L’Unipa et l’Oni vent deboutFace à cette prise de position, l’Union nationale des infirmier.es en pratique avancée (Unipa) et l’Ordre national des infirmiers (Oni) ont rapidement fait part de leur déception dans leur communiqué respectif. Les deux organisations dénoncent et regrettent le « corporatisme » dont fait preuve l’Académie de médecine. Elles mettent en avant la nécessité de répondre aux demandes de soins des patients, face à la désertification médicale prégnante et croissante, en s’appuyant sur les compétences des autres professionnels de santé formés, notamment les IPA. Il est « indispensable que les professionnels de santé se mobilisent ensemble pour apporter des solutions concrètes sur le terrain », soutient l’Oni, avant de compléter : « Cette loi [Rist] a ouvert la porte d’une valorisation et d’une montée en compétences plus importante des infirmiers, qui devra être concrétisée dans le cadre de la réforme du décret infirmier actuellement en discussion. »

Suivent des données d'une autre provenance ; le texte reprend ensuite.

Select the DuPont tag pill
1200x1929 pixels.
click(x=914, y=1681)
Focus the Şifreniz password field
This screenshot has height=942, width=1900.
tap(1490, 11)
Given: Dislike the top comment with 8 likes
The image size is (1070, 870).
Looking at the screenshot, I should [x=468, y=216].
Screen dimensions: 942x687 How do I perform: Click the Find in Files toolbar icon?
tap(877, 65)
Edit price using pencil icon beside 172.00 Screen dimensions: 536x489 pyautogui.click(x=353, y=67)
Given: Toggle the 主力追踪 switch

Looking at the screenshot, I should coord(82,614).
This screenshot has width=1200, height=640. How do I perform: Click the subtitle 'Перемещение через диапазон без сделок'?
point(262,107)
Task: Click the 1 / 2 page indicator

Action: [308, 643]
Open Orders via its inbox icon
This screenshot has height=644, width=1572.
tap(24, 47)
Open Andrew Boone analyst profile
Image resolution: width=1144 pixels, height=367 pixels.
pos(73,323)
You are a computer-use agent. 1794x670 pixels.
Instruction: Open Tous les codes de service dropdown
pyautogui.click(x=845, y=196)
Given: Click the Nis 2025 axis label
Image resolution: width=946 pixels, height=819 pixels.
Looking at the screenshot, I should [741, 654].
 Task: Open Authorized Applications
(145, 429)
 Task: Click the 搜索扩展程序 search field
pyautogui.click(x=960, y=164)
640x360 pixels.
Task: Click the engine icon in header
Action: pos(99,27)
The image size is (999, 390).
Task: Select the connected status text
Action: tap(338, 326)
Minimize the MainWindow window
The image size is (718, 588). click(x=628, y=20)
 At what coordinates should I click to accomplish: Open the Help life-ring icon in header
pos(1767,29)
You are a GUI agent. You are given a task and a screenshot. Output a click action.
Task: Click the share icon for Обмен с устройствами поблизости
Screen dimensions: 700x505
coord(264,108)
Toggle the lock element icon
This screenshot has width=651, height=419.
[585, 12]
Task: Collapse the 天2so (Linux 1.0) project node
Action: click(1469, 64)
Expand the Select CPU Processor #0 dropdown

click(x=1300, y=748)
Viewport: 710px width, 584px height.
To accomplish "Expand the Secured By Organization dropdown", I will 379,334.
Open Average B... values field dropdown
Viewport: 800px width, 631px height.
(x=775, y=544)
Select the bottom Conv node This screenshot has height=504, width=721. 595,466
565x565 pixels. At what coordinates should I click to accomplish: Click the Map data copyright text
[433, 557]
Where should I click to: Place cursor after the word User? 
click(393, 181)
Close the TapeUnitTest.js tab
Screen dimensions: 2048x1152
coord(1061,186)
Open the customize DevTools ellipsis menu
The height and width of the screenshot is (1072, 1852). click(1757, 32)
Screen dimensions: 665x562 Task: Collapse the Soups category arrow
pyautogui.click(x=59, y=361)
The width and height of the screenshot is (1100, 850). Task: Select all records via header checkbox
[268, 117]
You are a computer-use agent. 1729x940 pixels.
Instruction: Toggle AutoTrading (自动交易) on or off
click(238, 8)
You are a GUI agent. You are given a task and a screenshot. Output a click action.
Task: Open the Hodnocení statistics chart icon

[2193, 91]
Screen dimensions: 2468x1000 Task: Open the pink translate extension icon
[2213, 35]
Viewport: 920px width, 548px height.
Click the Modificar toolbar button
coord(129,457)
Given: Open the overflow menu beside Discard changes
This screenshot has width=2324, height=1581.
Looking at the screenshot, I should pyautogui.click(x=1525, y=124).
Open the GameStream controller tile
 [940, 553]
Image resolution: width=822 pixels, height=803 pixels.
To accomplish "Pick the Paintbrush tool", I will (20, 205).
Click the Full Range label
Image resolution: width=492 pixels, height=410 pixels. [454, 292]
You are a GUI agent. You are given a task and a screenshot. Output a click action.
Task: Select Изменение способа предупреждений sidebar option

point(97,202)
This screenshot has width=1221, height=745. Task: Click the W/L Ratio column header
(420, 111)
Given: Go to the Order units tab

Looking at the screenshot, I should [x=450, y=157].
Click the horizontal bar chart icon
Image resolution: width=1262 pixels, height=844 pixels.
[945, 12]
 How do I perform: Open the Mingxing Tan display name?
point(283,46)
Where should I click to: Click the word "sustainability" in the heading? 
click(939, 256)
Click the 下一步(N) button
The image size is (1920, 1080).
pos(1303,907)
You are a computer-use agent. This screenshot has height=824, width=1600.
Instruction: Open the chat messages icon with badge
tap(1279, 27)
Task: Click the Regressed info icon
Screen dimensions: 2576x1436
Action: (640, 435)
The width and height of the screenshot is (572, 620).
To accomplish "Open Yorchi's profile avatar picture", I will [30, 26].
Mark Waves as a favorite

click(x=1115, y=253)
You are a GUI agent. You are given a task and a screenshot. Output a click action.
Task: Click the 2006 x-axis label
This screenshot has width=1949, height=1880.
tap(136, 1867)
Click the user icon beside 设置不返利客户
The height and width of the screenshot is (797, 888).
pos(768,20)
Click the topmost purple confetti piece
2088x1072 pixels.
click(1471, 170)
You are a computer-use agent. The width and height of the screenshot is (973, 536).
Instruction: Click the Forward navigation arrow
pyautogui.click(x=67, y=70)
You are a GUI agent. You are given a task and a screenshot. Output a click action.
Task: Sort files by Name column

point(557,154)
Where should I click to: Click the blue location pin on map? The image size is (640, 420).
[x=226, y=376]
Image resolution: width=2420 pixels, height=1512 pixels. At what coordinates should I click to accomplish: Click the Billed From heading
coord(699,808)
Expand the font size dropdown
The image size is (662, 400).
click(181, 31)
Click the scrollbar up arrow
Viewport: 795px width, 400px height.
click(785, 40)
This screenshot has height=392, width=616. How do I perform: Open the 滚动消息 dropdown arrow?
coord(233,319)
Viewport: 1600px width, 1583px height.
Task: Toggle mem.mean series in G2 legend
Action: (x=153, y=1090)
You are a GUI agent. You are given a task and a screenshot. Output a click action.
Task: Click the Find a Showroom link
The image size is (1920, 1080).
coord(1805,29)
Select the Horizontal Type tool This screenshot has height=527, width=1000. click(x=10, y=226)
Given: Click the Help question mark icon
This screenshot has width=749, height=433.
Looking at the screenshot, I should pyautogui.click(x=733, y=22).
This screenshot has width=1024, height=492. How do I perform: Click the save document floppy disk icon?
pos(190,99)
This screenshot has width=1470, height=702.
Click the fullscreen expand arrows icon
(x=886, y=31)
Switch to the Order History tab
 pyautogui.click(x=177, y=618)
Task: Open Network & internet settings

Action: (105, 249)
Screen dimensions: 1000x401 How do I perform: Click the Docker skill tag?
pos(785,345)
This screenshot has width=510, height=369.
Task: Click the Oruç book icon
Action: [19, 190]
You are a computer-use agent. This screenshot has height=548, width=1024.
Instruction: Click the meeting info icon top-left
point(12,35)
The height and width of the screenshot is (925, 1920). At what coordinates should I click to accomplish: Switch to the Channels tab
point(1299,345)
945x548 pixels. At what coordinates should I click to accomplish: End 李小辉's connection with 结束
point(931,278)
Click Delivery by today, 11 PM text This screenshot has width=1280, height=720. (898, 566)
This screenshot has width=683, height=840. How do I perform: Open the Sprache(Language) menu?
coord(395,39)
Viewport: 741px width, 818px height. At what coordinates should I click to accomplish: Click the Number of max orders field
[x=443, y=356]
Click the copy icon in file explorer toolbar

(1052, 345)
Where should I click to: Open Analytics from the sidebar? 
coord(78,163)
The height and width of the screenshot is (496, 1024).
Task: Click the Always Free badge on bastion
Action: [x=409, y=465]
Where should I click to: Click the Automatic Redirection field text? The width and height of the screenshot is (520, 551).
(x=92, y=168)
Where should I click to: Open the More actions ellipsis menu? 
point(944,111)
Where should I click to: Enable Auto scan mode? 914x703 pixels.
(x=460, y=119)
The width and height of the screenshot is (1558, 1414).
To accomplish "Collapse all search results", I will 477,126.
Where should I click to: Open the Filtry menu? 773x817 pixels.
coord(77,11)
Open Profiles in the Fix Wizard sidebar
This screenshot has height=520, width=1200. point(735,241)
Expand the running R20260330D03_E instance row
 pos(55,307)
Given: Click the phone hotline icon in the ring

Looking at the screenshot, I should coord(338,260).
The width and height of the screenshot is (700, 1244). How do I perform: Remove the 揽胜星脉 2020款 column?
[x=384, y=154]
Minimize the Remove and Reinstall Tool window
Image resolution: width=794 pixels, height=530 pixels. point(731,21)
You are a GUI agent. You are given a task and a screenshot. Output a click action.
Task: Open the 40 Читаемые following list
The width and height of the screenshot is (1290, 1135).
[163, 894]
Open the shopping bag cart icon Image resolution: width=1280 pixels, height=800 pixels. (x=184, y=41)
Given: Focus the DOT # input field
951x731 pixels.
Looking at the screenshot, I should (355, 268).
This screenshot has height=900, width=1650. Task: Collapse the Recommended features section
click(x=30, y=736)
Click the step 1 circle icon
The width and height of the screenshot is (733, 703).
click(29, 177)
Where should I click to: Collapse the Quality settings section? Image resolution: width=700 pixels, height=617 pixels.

Pour l’Unipa, la loi Rist représente une avancée significative en permettant aux professionnels de santé paramédicaux qualifiés de fournir des soins de qualité et des traitements appropriés, en collaboration avec les médecins, et sans remettre en cause l’importance du diagnostic médical. Elle rappelle que les IPA possèdent « les compétences et les connaissances nécessaires pour évaluer et traiter de nombreux cas en pleine autonomie et responsabilité », acquises par les formations suivies.
L’Oni comme l’Unipa appellent ainsi à la mise en place d’un dialogue interprofessionnel pour aboutir à un système de santé plus efficace et accessible à tous.